Text under study:
================================

Americans got a taste of some feisty questions leveled against Obamacare by Supreme Court justices last month, and apparently, they liked what they saw.
According to a new Rasmussen Reports poll, approval ratings for the court leaped from all-time record lows right before the constitutionality of the Patient Protection and Affordable Care Act – commonly called Obamacare – went on trial to their highest levels in two-and-a-half years only two weeks later.
“Forty-one percent of likely U.S. voters now rate the Supreme Court’s performance as good or excellent,” the report asserts. “That’s up 13 points from 28 percent in mid-March,” which would have been two weeks before oral arguments were heard in the case brought by 26 states against Obamacare.
Rasmussen notes the turnaround is particularly noticeable when broken down by political affiliation.
“Three weeks ago, 29 percent of Republicans gave the Supreme Court positive marks for its job performance; now that number has climbed to 54 percent,” Rasmussen reports. “Similarly, among voters not affiliated with either of the major political parties, good or excellent ratings for the court have increased from 26 percent in mid-March to 42 percent now. Democrats’ views of the court are largely unchanged.”

================================

What to do: Resume the article on the Supreme Court's approval ratings, starting right after its last sentence.

[Items from a dataset]

================================

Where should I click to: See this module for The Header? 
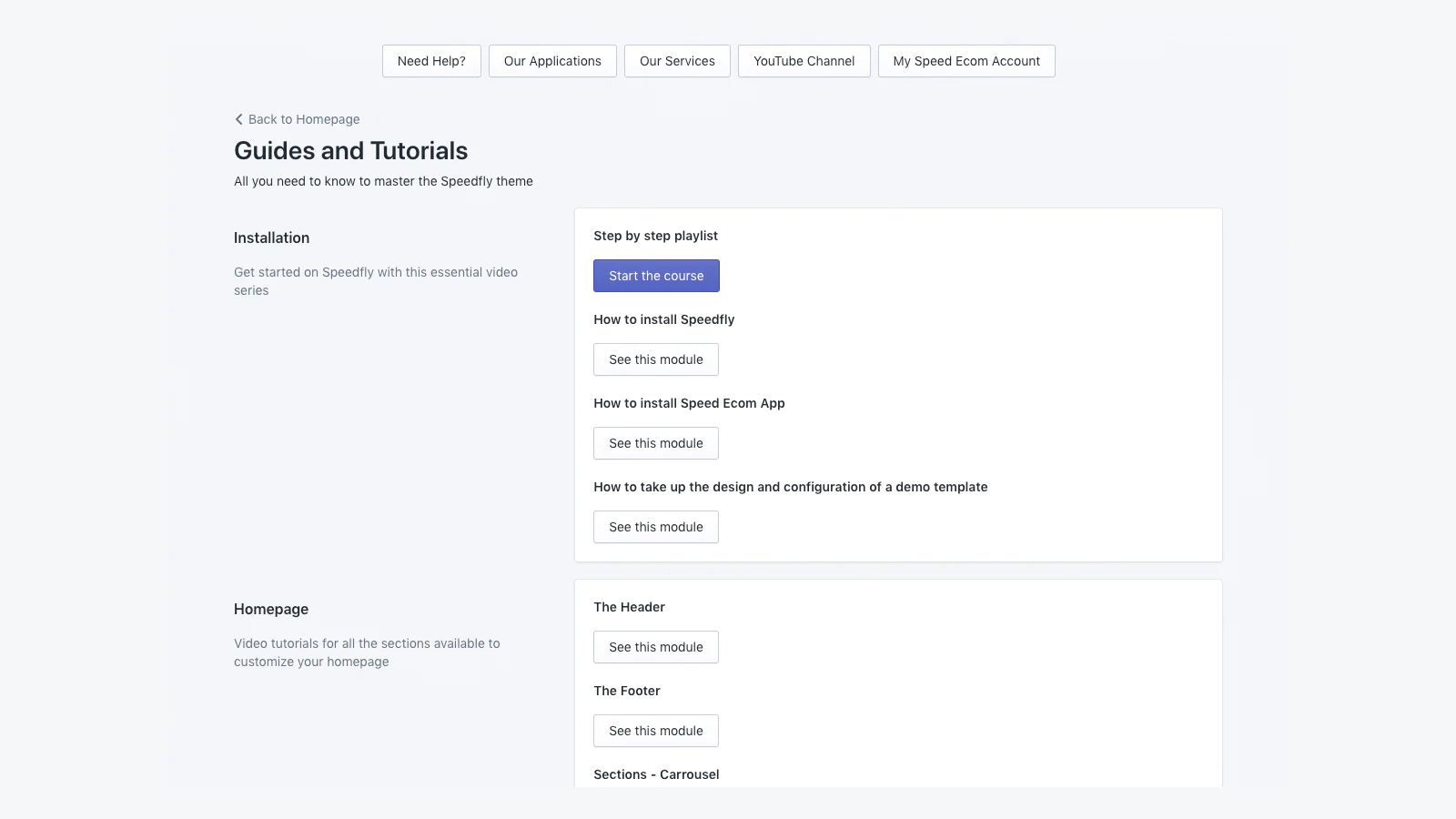656,647
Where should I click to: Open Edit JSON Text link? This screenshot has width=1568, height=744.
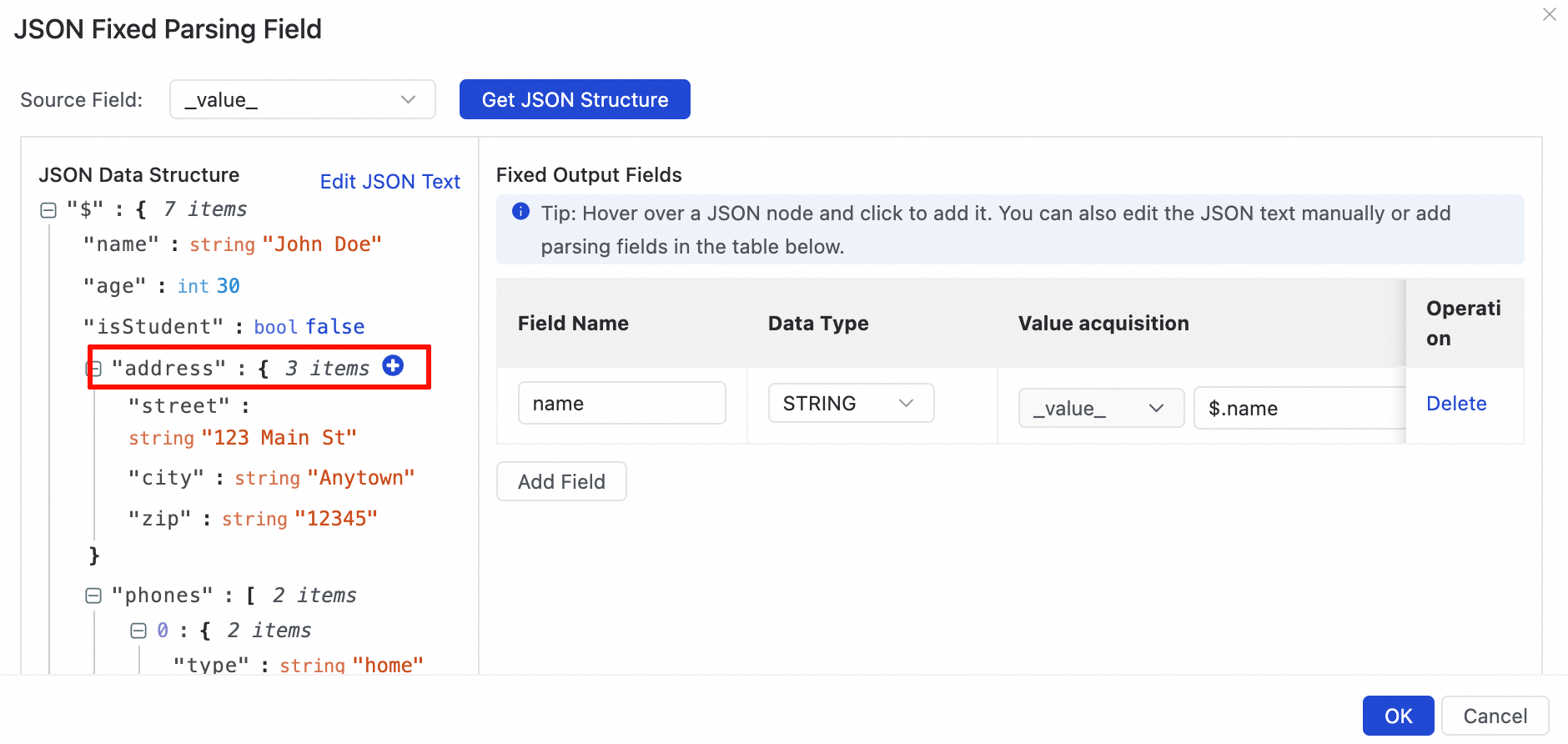pos(389,182)
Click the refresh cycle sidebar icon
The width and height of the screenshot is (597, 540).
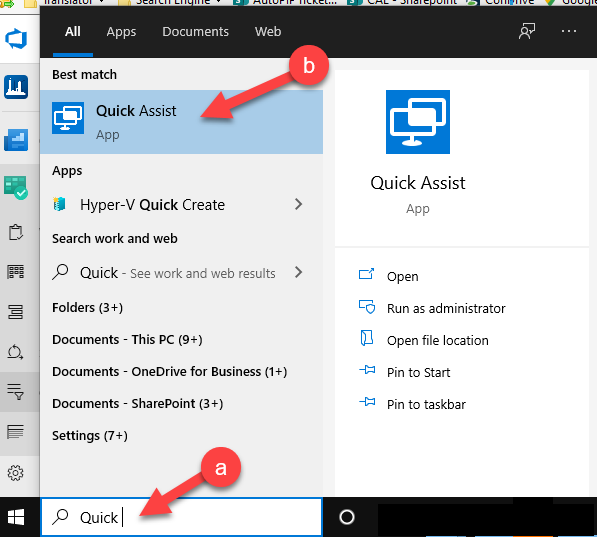[16, 352]
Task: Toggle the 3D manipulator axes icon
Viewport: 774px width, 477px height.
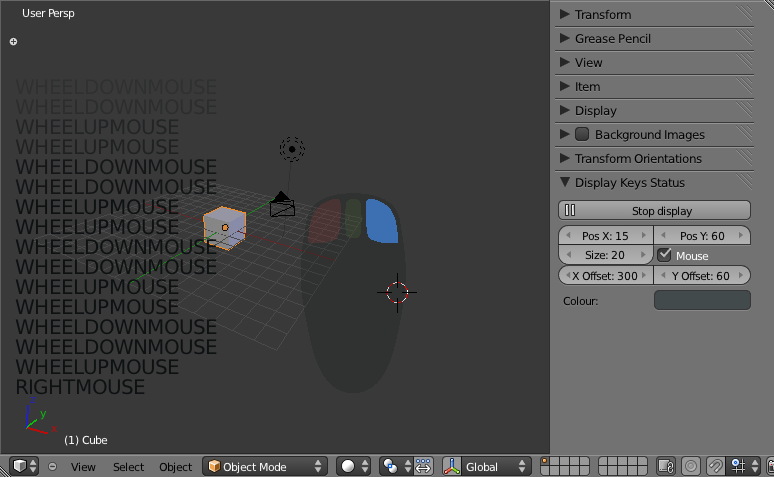Action: pyautogui.click(x=451, y=466)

================================

Reply to the exercise:
Rasmussen notes its data does not measure whether the leap in ratings was prompted by the hearings themselves, the justices’ questions, President Obama’s comments cautioning the court about overturning the law or from other factors, yet it’s clear the controversy effected a major improvement in perceptions of the court.
From March 26-28, the Supreme Court heard six hours of oral arguments in the case challenging Obamacare, and audio of the sessions – including some sharp questioning of the law’s constitutionality – was widely distributed in the news media. At the heart of the justices’ questions was whether the federal government has the power to mandate individuals buy health insurance.
Justice Antonin Scalia, for example, famously asked whether the government could mandate Americans buy broccoli, since – just as federal attorneys argued all Americans require health care and thus affect the market – we all need to eat, too. Chief Justice Roberts asked about mandating cell phones to dial 911. Justice Samuel Alito asked if people could be forced to buy burial plots, because failing to do so would shift the cost to surviving relatives (much like not purchasing health care shifts costs to those who are covered in the form of higher premiums).
Even Justice Anthony Kennedy, considered a swing vote and possibly the deciding vote in the case, questioned the mandate.
“The reason this is concerning is because it requires the individual to do an affirmative act,” Kennedy said. “And here, the government is saying that the federal government has a duty to tell the individual citizen that it must act. And that is different from what we have in previous cases.”
So forward was the court in questioning the federal government’s reasoning in the case that many pundits and commentators who earlier thought Obamacare would stand easily under Supreme Court scrutiny now wonder if it won’t be a close vote.
President Obama may be feeling the heat too, as he has made several public comments admonishing the court for considering a vote against the law.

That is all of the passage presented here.